Но вчера Женя впервые в жизни познала совершенно иной страх. Вчера она не боялась одиночества, в ту минуту она даже не могла думать о нем. Потому что, наверное, и без того считала себя одинокой? Или оттого, что не стремилась хотя бы частично обладать другим человеком? Зимин ведь совершенно не был ей дорог, потерять его — скорее благо, нежели беда. Но почему в то короткое мгновение, когда Зимин оторвался от нее, резко отстранился как раз тогда, когда в ожидании его прикосновения к Женькиной груди она вся затрепетала, забыв на сей раз уже свое собственное имя, почему сердце едва не остановилось от бесконечного отчаяния?! Чего она могла испугаться, чего?! Если рассуждать здраво, то бояться ей было ровным счетом нечего. По идее, она должна была бы только обрадоваться этому: ах, ты передумал, голубчик? так иди, иди, никто не держит! А вместо радости…

А вместо радости Женя в то мгновение ощутила жуткую тревогу. Нет, не тревогу даже, не страх, а дикое разочарование. Или все-таки страх? Липкий, разъедающий душу страх. Страх, что все сейчас закончится, и она так и не узнает, что же это такое, о чем люди столько говорят? Нет, нет, причем тут люди?! В тот короткий миг Женьке было глубоко наплевать на весь мир, кроме нее самой и страшного человека Зимина, неожиданно для нее самой одним своим прикосновением отправившего Женю в глубочайший нокаут страсти. Нет, не было разочарования. И не боялась не узнать что-то важное. Одного в то мгновение испугалась Женя, испугалась гораздо более, чем своей ли смерти, материных ли неприятностей, или еще чего бы то ни было. Боялась потерять его руки. Боялась никогда больше не ощутить на своем теле его поцелуи, наглые безапелляционные прикосновения его грубых и настойчивых, но таких ласковых рук. Рук Зимина. Страшного человека Зимина…
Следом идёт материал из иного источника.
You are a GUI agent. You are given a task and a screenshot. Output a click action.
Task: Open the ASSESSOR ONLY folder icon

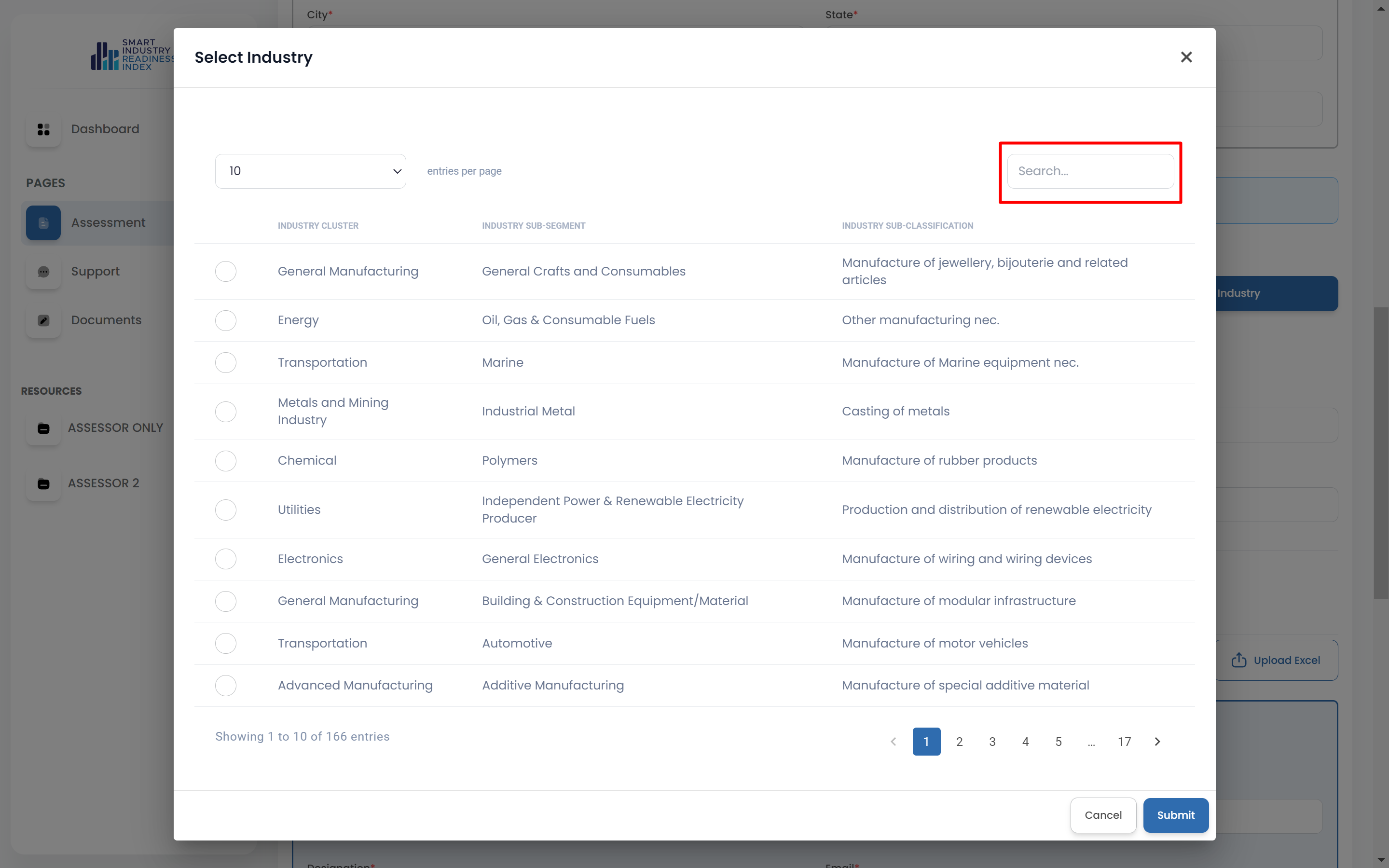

Время словно застыло на месте. Нет, оно, конечно, не стояло, оно шло себе своим размеренным шагом, да только Женя не замечала его течения. Вокруг нее ничего не происходило, ничего не менялось. Каждый день одно и то же: подъем по будильнику, утренний моцион со всеми его 'прелестями', дорога на работу в забитом до отказа городском транспорте. Звонки, клиенты — старые и новые. Потом тем же маршрутом обратно, домой. Каждый день одно и то же. И каждый день после работы, в тишине тесной однокомнатной квартирки, мысли, мысли, мысли.

Женя перестала себя уважать. Совсем. Не за то, что выполнила просьбу Городинского — об этом она старалась думать поменьше. За то, что позволила ему эту просьбу высказать. За то, что вообще позволила ему войти в свою жизнь. За то, что не распознала его гнилой сущности сразу, по глазам. По этой ласковой ухмылке. По глянцевому постеру, провисевшему в ее комнате долгих пять лет. Теперь на этом месте выделялось ярким прямоугольником пятно, как память о ее бесконечной глупости, ведь по какой-то странной причине буквально физически не могла заставить себя повесить на стену календарь. Это было бы равноценно тому, чтобы на лицо реальному Городинскому надеть плотную черную паранджу.

Господи, как же так?! Женя ведь пусть пока еще не слишком плотно, пусть пока еще не семимильными шагами, но уже потихоньку подбиралась к порогу тридцатилетия, а она все еще такая глупая?! Как будто застыла на пороге шестнадцатилетия. Ну, положим, шестнадцатилетней девчушке было бы простительно без ума влюбиться в картинку, в образ, в кумира. Ну, пусть в двадцать. Но в двадцать два?! В двадцать три? В двадцать шесть?! Да еще пронести в себе эту любовь через всю жизнь? Или хотя бы через пять лет жизни?! Это уже не глупость. Это уже диагноз.

Ах, как права была Лариска! Почему, ну почему Женька не послушалась ее, когда та настаивала на визите к психиатру? Или к психологу — какая разница? Почему не пошла?! Ведь и в самом деле нуждалась в помощи профессионала! Застряла в своей проблеме, как в болоте, и лишь усугубляла ее день ото дня. Обжегшись один раз, избрала себе лекарство в виде нарисованного красивого мальчика! Вместо лекарства принимала пять лет кряду яд, ошибочно прописанный самой собою!